2) L’appui du Conseil de sécurité aux actions des bailleurs de fonds internationaux dans la lutte contre les pandémies

La coopération entre le Conseil de sécurité et les bailleurs de fonds internationaux, publics comme privés, dans la lutte contre les pandémies pourrait prendre une forme tout à fait différente de celle entretenue avec les précédentes institutions. Il ne s’agira pas pour lui, en effet, de rendre obligatoire une quelconque décision de ces institutions, mais plutôt de suspendre certaines de leurs activités à l’égard des pays touchés par de graves crises sanitaires afin de permettre à ceux-ci de se relever de la crise qui les affecte. En effet, dans la majorité des cas, les pays victimes d’une crise sanitaire internationale sont souvent des pays fragiles ou en développement[101], lourdement endettés[102].

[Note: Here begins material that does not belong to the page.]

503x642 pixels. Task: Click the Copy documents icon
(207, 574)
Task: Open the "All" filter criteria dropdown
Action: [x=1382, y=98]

Certains observateurs ont pu constater que les opérations de prêts de certains bailleurs de fonds ou le remboursement de la dette contractée antérieurement peuvent saper les efforts de relèvement économique et social entrepris par des États victimes. Dans ces cas, à défaut d’imposer des politiques de prêts précises aux bailleurs de fonds[103], ce qui pourrait être considéré comme ultra vires [104], le Conseil peut se contenter de suspendre toute action en réclamation de la part des créanciers desdits États afin de leur permettre d’assurer leur redressement économique et social, comme ce fut le cas en Irak, à travers la résolution 1483 (2003), lors du processus international de reconstruction de cet État, à la suite de l’invasion américano-britannique[105].

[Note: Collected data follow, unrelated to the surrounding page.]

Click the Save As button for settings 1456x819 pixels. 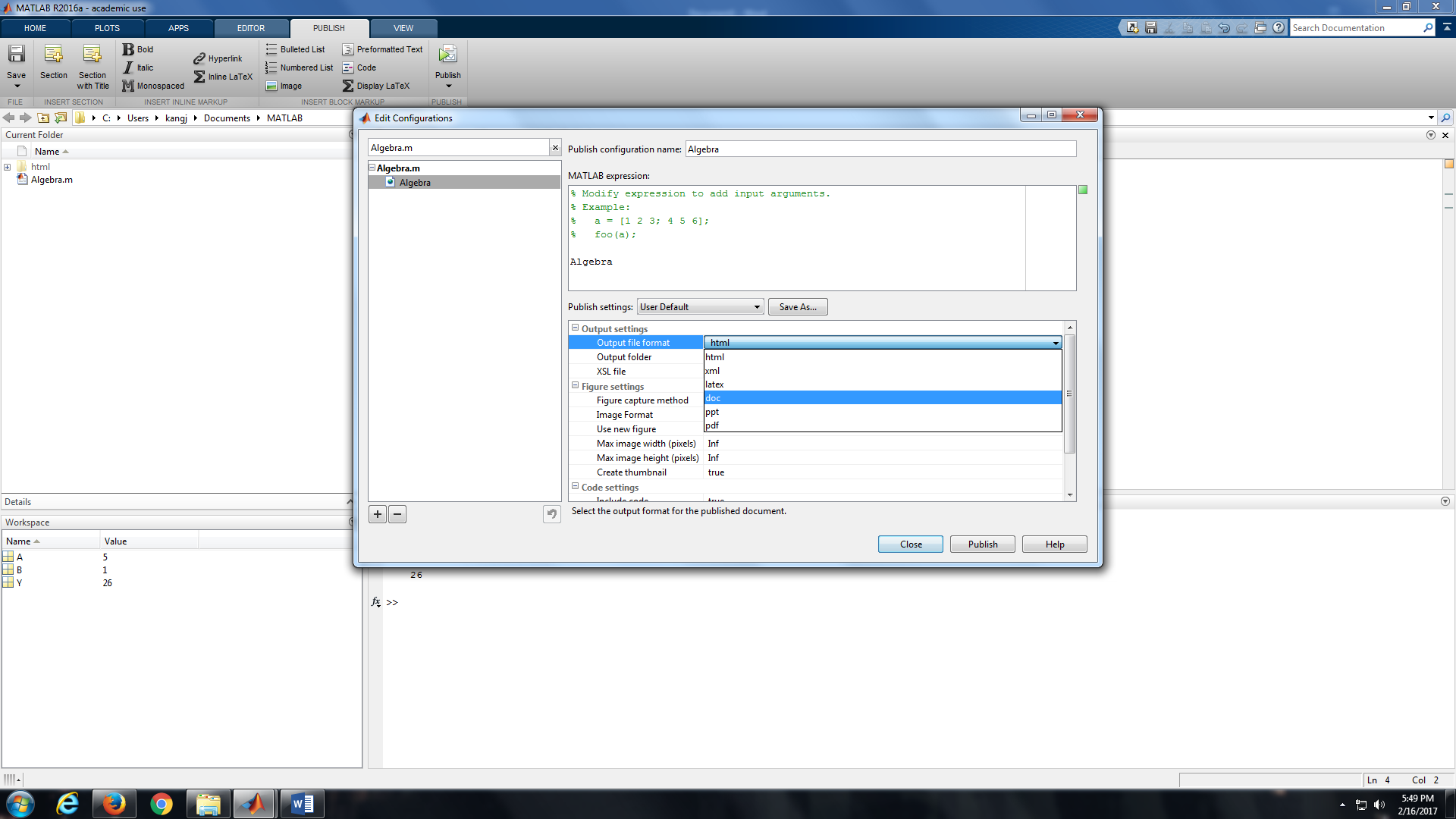pyautogui.click(x=797, y=307)
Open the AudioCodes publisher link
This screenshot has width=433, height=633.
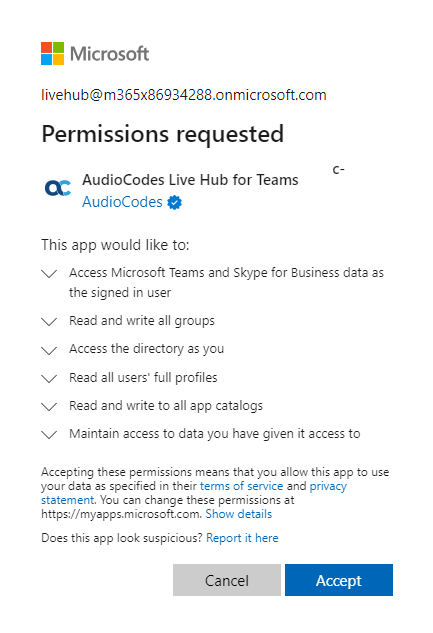pos(122,202)
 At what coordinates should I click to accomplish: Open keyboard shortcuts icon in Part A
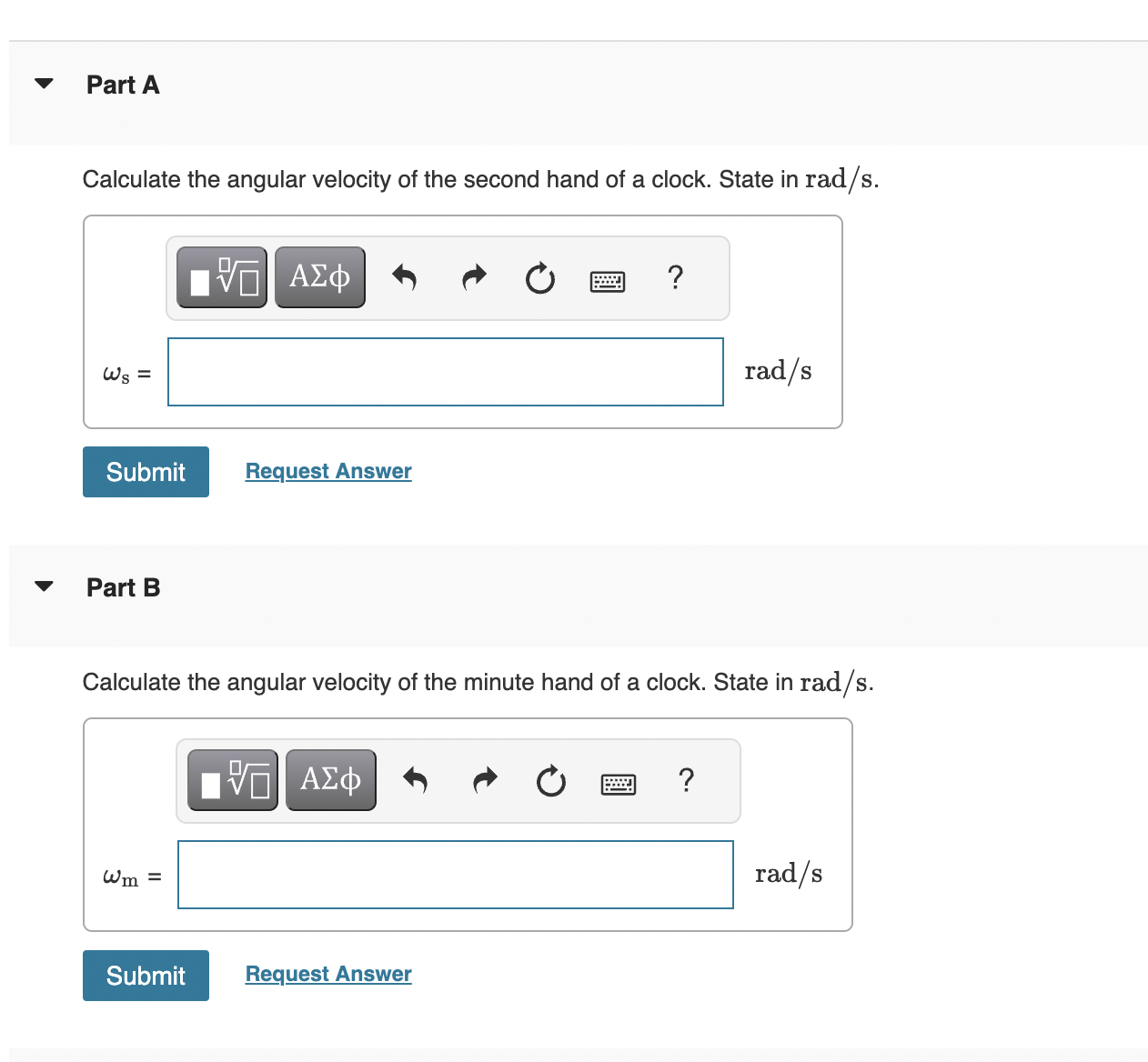tap(607, 280)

Enfin, il faut aussi rappeler le rôle de « catalyseur » de fonds que joue le Conseil de sécurité en situation de crise. L’histoire a montré que chaque fois que le Conseil s’est saisi d’une question, cela a apporté une lumière particulière sur la situation en cause et démultiplié les promesses et les décaissements d’aide[106]. À défaut donc de contraindre les bailleurs de fonds sur leur politique de prêts, le Conseil de sécurité arrive quand même, cependant, à sensibiliser la communauté internationale aux problèmes qu’il traite.